Avant de rendre son OM et sa ville « à jamais les premiers », il s’est débarrassé du rival bordelais dans les années 1980, puis il a trucidé lentement, mais sûrement au début des années 1990 l’AS Monaco de Jean-Louis Campora et d’Arsène Wenger. Ce dernier dénoncera à mots couverts les manœuvres « pas très claires » du Boss marseillais. On se rappelle ses mots sibyllins après l’élimination en demies de C1 1990 face au Benfica, après la main de Vata : « Manager l’environnement d’une Coupe d’Europe, je n’avais pas compris. Je vous promets que j’ai compris.

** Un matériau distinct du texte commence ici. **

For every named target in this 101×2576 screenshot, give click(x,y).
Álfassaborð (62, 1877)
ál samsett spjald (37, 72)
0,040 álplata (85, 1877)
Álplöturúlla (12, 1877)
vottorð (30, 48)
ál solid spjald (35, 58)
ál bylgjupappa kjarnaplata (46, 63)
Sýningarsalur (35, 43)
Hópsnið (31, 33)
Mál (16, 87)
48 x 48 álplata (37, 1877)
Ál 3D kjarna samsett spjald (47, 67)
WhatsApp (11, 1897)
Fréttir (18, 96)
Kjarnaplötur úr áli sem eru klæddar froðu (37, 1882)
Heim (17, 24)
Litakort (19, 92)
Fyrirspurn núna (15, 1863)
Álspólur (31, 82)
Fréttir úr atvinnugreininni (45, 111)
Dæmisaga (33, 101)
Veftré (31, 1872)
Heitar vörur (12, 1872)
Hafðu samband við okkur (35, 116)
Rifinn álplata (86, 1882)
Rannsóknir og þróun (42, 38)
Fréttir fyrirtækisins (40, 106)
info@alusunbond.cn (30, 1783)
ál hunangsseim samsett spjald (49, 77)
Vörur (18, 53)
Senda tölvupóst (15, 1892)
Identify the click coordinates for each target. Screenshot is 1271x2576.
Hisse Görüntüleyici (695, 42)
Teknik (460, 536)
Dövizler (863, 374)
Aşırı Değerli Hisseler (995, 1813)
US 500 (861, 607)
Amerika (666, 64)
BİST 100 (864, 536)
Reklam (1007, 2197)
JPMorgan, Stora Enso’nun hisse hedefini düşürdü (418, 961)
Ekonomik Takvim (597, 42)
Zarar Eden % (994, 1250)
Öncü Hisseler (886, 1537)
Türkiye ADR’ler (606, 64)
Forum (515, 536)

Ça ne se reproduira plus jamais ! » La fameuse « combine à Nanard » ? C’était la chanson qui lui collait à la peau dans Les Guignols de Canal+ qui l’avaient caricaturé à merveille. Avec un mélange de fascination ( « sévèrement burné » ) et de dédain, en l’affublant d’un front de taureau, d’un menton volontaire et de sourcils à couper la chique, l’émission phare dépeignait la roublardise d’un patron de club à succès devenu politicien couvé par le président Mitterrand. Tout réussit à celui qui, après avoir été élu député marseillais en 1989, puis ministre de la Ville en 1992, avait aussi repris la marque Adidas à l’époque larguée par Nike et Reebok. Nanard, qui ne prend que les meilleurs, avait chouravé ( « débauché » ) le styliste de Nike, Rob Strasser, qui remplaça le logo en fleur de lotus par le fameux triangle à trois bandes, première étape de la reconquête d’Adidas.
L’Olympe et l’hubris
Comprenant qu’un OM sans rival en France ramollit ses gars et tue le suspense en D1, son génie marketing lui inspire vers 1992 une rivalité au départ factice avec le PSG, club de la capitale et nouveau riche arrosé par Canal+. Le Clásico à la Française est né ! Nanard, estampillé TF1-populo-provincial a su faire entrer dans la combine Canal+, au profil parisien-branché-CSP+. Mais, incarnant l’Icare des temps moderne, Bernard Tapie va se brûler les ailes à la manière des demi-dieux volant trop près de l’Olympe. En sacrifiant à sa passion sport, encore et toujours : il est né par le football et il « mourra » par le football. Un an après le drame de Furiani qui avait déjà affecté l’OM (ainsi que Monaco et Bastia), la triste affaire VA qui succèdera immédiatement au triomphe de Munich l’enverra en prison et l’OM en D2. Cette erreur d’avoir acheté un match de championnat secondaire afin d’assurer un titre de champion pourtant bien en vue et d’arriver en finale de C1 à Munich sans blessés révèlera l’impétuosité trop conquérante et trop obsessionnelle d’un homme ne connaissant plus de limites à force de voler de succès en succès. Ses larmes de joie sur la pelouse de l’Olympiastadion laisseront l’image d’un homme momentanément apaisé, s’effaçant presque derrière ses gars, soulagé d’avoir tenu la promesse faite au peuple marseillais à son arrivée ( « Je veux gagner la Ligue des champions » ).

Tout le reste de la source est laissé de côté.